Can ESG Uncertainty Alter the Emissions Impact of Renewable Energy Consumption? Statistical Evidence from a Novel Wavelet Quantile Moderation–Mediation Regression


SUNDAY ADEBAYO T.

Statistical Journal of the IAOS, 2026 (ESCI, Scopus) identifier identifier

  • Publication Type: Article / Article
  • Publication Date: 2026
  • Doi Number: 10.1177/18747655261445375
  • Journal Name: Statistical Journal of the IAOS
  • Journal Indexes: Emerging Sources Citation Index (ESCI), Scopus, EconLit, INSPEC
  • Keywords: CO2emissions, ESG uncertainty, moderating and mediating, renewable energy consumption, sustainable development goal, wavelet analysis
  • Azerbaijan State University of Economics (UNEC) Affiliated: Yes

Abstract

ESG uncertainty has emerged as a critical friction for the United States energy transition, yet little is known about how it shapes the emissions consequences of renewable energy consumption across different emissions states and time horizons.
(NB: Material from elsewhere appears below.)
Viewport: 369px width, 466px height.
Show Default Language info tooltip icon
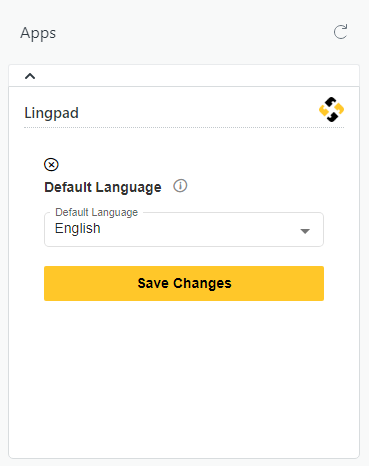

This study provides new evidence on the moderating and mediating role of ESG uncertainty in the renewable energy consumption and CO2 emissions relationship using monthly U.S. data from 01/11/2002 to 01/06/2025. In doing so, the study extends the wavelet quantile regression framework to incorporate both moderation through an interaction term and mediation through quantile-specific indirect effects across short-, medium-, and long-horizon components. The results show that (a) the effect of TREC on TCO2 is positive and significant in the short run, negative in the medium run, and positive again in the long run; (b) ESGUI's moderating effect is mostly weak in the short run, becomes selectively negative in the medium run, and turns positive and stronger at mid-to-upper quantiles in the long run; (c) for mediation, path a suggests that TREC generally reduces ESGUI across several regimes, particularly over longer horizons, with some tail reversals; and (d) for path b, ESGUI affects TCO2 mainly at the long-run upper tail. However, the overall indirect (mediated) effect is statistically insignificant. The study proposes precise policies based on these results.